▶ [Task description] Copy exactly, and only, the lines between the start of the entries below and the line containing "You are a computer-use", both inclusive. Omit pictures.

[Data for review Boundary: Start]

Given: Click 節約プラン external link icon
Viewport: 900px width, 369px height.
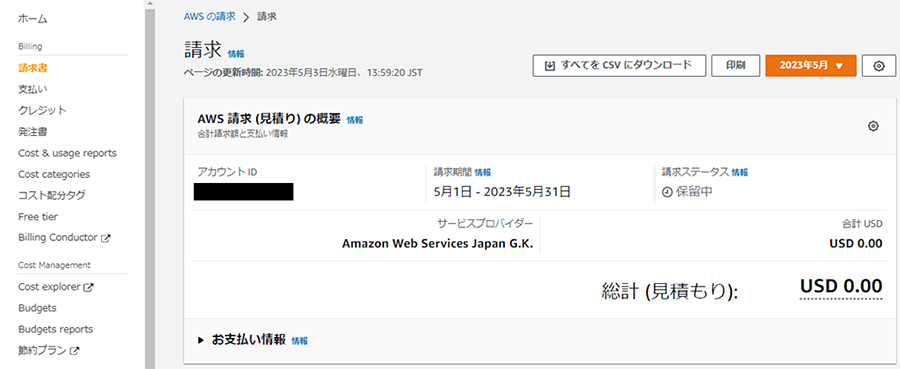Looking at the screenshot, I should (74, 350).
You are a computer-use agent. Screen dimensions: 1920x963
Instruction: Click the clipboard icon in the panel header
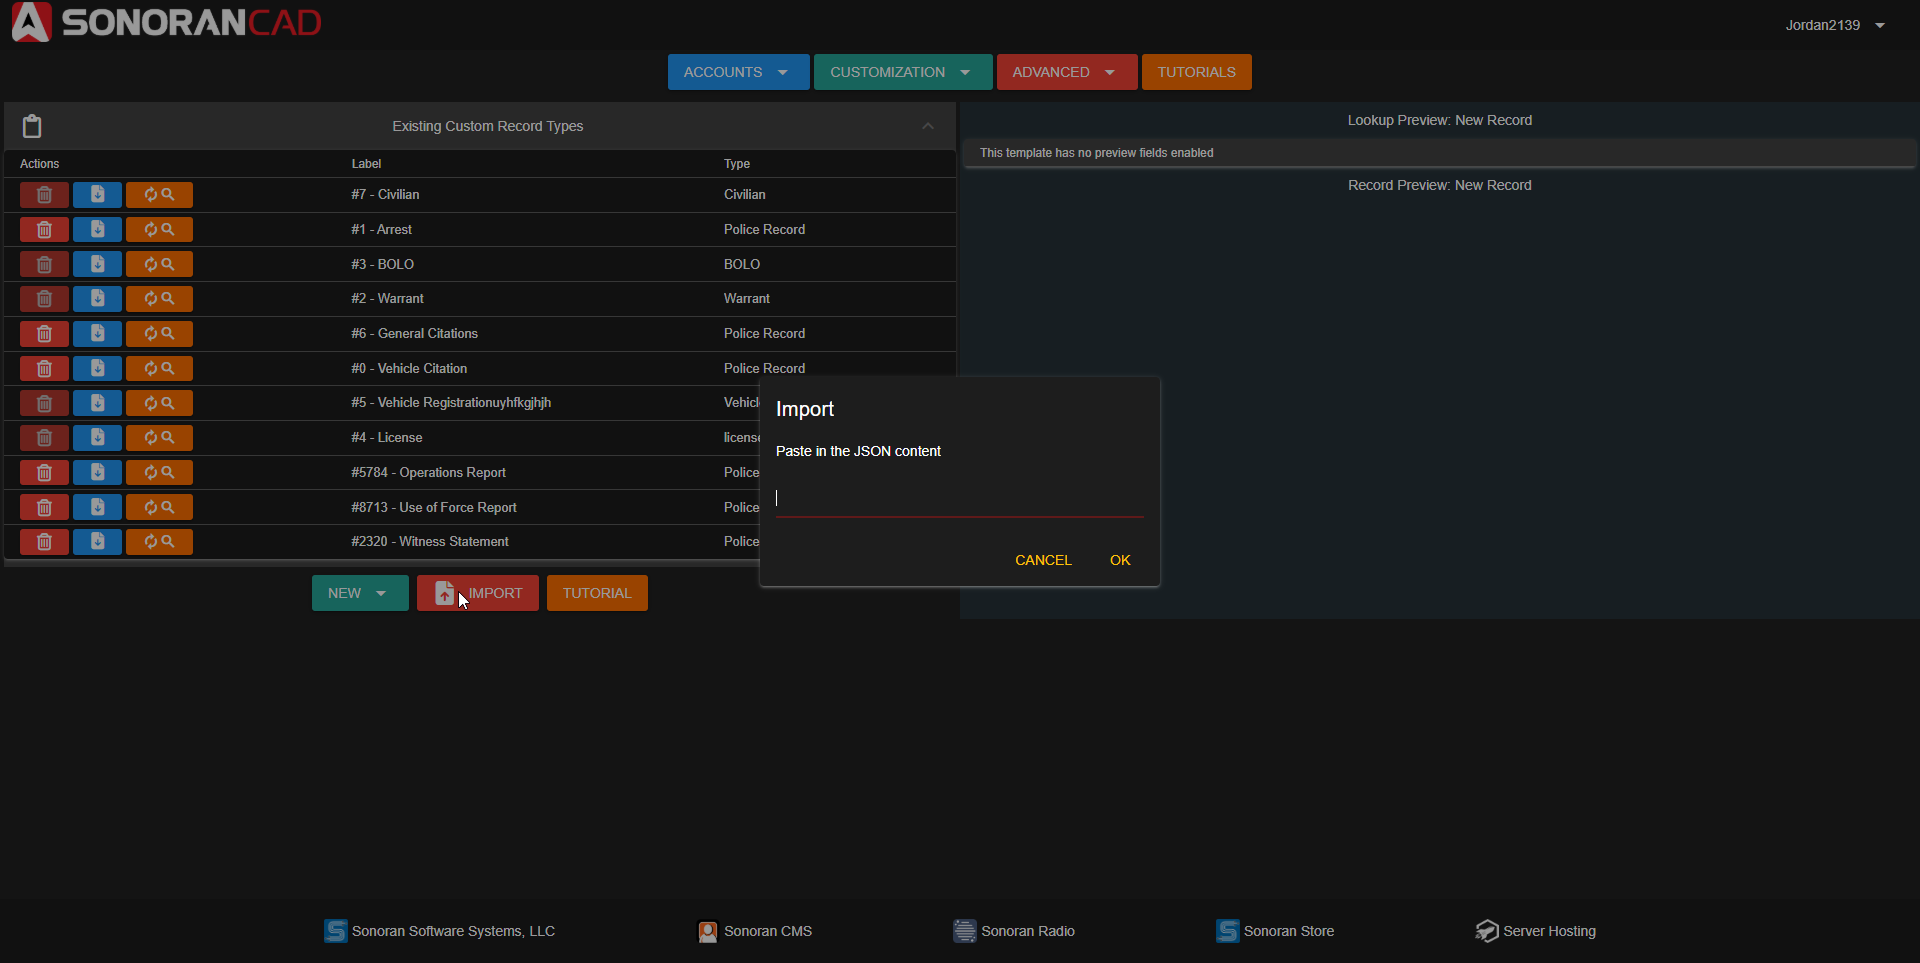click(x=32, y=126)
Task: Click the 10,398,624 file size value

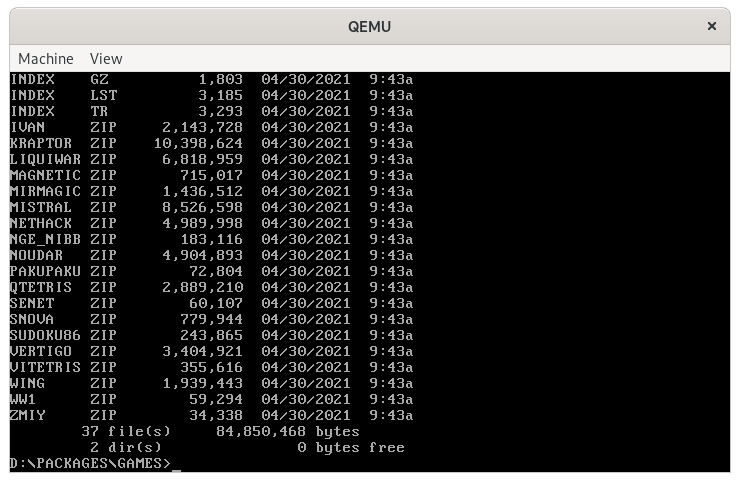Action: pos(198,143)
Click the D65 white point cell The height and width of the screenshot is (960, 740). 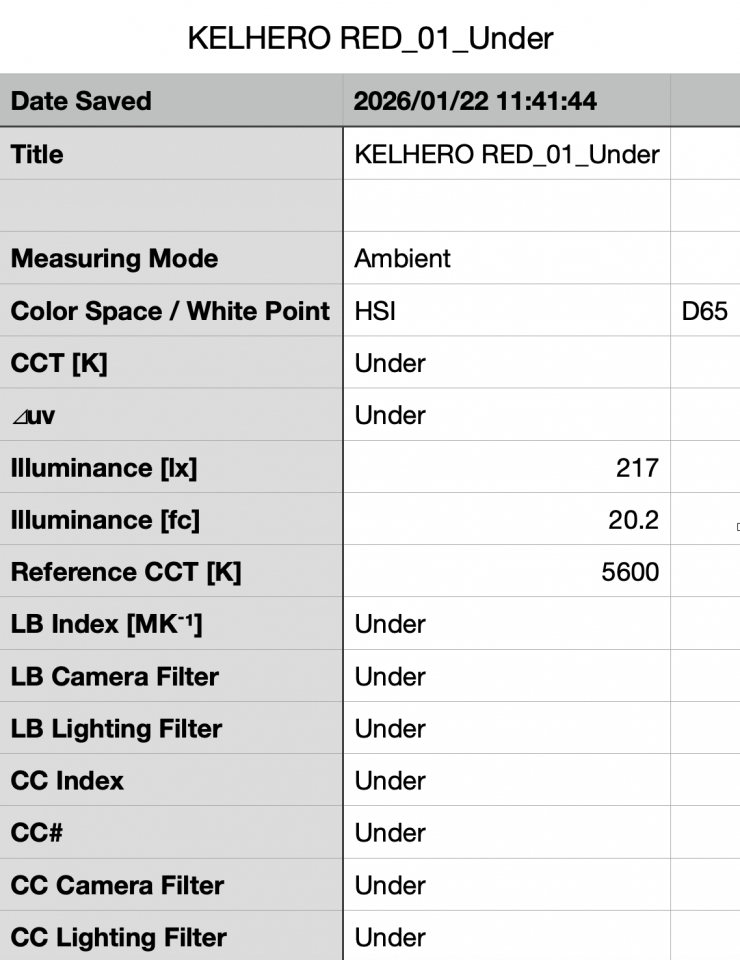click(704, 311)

[Data for review Boundary: End]

▶ [Result of the exercise]
Given: Click 節約プラン external link icon
Viewport: 900px width, 369px height.
Looking at the screenshot, I should (74, 350).
You are a computer-use agent. Screen dimensions: 1920x963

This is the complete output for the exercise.